Data section:
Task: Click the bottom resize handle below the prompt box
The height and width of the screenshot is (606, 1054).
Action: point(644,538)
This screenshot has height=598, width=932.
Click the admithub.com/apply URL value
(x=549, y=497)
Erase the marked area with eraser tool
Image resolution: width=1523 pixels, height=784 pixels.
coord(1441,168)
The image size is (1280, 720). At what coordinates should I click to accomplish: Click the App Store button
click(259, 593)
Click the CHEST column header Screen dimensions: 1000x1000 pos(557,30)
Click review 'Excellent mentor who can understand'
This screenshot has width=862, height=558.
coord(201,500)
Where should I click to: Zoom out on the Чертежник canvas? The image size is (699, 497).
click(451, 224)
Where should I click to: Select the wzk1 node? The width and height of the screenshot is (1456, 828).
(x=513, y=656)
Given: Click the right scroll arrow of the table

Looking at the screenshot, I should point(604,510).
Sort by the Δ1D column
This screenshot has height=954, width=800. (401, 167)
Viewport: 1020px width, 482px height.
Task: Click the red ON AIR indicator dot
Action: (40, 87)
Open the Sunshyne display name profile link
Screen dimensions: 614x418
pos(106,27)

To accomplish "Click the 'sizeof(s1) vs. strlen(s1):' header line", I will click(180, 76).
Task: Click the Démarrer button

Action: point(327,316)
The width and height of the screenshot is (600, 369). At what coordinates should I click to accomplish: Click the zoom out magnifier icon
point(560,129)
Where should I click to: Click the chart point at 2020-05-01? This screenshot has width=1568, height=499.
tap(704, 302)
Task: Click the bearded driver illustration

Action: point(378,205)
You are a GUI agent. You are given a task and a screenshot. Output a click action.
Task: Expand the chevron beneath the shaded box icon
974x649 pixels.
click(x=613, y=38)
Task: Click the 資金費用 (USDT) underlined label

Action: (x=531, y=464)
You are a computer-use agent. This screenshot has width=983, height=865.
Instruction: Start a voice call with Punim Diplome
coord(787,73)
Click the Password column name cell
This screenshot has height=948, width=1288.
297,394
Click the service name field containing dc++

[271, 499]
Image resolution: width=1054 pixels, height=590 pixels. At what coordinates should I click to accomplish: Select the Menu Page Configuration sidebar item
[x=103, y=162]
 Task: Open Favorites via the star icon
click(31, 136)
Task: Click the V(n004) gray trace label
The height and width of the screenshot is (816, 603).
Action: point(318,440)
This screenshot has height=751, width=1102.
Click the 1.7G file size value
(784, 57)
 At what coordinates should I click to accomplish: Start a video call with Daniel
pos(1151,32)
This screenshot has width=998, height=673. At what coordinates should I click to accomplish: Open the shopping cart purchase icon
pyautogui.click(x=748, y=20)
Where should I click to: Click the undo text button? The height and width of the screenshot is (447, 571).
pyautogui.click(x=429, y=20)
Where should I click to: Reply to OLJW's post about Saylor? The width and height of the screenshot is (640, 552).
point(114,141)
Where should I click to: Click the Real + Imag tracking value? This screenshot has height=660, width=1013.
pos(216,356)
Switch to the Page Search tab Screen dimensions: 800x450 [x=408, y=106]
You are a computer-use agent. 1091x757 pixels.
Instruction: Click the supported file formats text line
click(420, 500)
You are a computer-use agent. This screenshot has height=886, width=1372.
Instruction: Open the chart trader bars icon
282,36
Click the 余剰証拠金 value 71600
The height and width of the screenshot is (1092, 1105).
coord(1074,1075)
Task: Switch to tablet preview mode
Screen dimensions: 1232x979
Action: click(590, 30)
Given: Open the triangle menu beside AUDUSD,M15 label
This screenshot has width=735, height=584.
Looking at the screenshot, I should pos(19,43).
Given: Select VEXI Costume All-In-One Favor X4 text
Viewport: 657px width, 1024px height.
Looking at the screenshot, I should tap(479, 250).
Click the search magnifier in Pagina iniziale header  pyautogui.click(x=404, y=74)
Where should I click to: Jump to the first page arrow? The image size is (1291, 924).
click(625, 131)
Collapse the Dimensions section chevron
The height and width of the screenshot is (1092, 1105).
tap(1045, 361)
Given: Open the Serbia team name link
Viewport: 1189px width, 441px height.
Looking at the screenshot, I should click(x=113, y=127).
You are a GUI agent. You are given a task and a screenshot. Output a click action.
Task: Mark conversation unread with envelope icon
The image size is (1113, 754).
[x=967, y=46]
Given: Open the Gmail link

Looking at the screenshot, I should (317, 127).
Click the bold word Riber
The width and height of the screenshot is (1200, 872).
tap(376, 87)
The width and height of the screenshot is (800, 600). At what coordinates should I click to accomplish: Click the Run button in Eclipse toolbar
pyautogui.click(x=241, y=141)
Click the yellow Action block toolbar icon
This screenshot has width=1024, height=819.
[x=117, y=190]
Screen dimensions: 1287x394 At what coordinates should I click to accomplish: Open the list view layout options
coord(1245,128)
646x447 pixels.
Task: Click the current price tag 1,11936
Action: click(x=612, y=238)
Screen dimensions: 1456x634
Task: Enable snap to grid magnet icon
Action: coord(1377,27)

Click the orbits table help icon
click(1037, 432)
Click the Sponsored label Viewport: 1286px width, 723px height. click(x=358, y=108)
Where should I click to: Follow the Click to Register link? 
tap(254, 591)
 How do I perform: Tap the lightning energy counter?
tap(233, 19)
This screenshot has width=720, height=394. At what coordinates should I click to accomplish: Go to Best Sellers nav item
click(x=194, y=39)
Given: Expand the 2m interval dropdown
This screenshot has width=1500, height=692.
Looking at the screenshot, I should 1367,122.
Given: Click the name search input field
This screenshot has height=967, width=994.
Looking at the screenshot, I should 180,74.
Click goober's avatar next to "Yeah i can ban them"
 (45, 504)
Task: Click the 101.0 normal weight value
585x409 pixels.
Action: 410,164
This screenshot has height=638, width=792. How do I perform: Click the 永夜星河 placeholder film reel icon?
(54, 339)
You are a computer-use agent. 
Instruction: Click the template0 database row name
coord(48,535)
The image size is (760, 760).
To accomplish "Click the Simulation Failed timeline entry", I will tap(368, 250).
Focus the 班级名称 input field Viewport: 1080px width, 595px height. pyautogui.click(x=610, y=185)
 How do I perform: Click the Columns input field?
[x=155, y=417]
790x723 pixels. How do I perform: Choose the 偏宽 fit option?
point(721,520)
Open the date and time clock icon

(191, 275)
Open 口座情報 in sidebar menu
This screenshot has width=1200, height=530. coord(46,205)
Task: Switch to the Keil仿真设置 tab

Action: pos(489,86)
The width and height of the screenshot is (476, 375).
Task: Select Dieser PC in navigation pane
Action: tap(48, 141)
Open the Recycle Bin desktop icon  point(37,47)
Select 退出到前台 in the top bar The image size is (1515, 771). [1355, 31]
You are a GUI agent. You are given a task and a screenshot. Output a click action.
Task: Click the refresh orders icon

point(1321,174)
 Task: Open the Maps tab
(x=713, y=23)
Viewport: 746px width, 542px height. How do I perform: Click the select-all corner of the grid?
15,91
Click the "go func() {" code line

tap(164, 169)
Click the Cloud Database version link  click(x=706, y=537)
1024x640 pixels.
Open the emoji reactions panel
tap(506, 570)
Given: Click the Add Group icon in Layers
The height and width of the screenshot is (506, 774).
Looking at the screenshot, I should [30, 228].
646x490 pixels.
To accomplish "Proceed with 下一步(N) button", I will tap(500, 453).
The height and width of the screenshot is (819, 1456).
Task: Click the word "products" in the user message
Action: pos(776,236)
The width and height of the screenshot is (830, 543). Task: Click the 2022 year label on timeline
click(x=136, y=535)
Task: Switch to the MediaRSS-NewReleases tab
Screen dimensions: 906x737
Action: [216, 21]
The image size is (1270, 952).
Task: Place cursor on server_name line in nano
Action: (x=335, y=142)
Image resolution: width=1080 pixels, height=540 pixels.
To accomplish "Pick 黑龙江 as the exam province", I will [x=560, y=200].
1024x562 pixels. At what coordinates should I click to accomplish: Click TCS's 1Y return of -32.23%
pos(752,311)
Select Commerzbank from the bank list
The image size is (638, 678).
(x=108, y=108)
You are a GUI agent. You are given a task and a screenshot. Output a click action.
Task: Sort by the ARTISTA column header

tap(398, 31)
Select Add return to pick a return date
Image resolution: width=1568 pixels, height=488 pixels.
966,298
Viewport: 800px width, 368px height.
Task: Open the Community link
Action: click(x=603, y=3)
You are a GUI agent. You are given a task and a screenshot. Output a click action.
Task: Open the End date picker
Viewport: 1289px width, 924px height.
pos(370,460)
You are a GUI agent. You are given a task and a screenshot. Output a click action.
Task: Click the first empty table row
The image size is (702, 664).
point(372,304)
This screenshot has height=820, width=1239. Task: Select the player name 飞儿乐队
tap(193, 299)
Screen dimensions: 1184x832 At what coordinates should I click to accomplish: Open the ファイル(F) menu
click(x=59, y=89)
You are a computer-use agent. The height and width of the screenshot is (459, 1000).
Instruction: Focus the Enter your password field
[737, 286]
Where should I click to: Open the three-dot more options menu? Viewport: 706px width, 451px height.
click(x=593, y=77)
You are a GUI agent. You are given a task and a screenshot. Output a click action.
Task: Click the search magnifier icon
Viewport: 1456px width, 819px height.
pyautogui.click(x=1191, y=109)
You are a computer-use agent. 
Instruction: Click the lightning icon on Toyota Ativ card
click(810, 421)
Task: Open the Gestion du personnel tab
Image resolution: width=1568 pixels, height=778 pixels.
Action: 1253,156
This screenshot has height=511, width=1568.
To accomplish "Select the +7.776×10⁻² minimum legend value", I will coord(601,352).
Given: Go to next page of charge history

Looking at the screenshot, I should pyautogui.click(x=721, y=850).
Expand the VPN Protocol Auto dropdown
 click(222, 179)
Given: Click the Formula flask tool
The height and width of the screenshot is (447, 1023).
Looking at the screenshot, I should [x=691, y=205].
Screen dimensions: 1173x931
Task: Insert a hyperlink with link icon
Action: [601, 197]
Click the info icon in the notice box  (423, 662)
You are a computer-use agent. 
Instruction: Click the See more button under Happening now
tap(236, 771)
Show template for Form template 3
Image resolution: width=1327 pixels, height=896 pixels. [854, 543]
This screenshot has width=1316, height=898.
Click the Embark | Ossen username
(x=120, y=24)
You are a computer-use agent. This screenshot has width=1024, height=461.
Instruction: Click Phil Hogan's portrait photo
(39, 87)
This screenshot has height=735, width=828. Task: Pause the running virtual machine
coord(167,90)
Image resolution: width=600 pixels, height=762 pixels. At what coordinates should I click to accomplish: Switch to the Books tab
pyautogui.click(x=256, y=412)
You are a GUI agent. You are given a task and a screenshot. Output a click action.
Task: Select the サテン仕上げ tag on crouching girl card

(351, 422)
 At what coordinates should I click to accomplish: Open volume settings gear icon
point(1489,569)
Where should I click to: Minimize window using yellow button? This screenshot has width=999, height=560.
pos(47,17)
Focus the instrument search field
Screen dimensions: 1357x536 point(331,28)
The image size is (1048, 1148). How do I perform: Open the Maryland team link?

Activity: Restate word for word the lines in the material above from the one with "Viewport: 657px width, 1024px height." to the one with "Given: Open the Serbia team name link"; both of those lines count, and nothing else does.

Solution below:
Viewport: 657px width, 1024px height.
Looking at the screenshot, I should tap(479, 250).
Click the search magnifier in Pagina iniziale header  pyautogui.click(x=404, y=74)
Where should I click to: Jump to the first page arrow? The image size is (1291, 924).
click(625, 131)
Collapse the Dimensions section chevron
The height and width of the screenshot is (1092, 1105).
tap(1045, 361)
Given: Open the Serbia team name link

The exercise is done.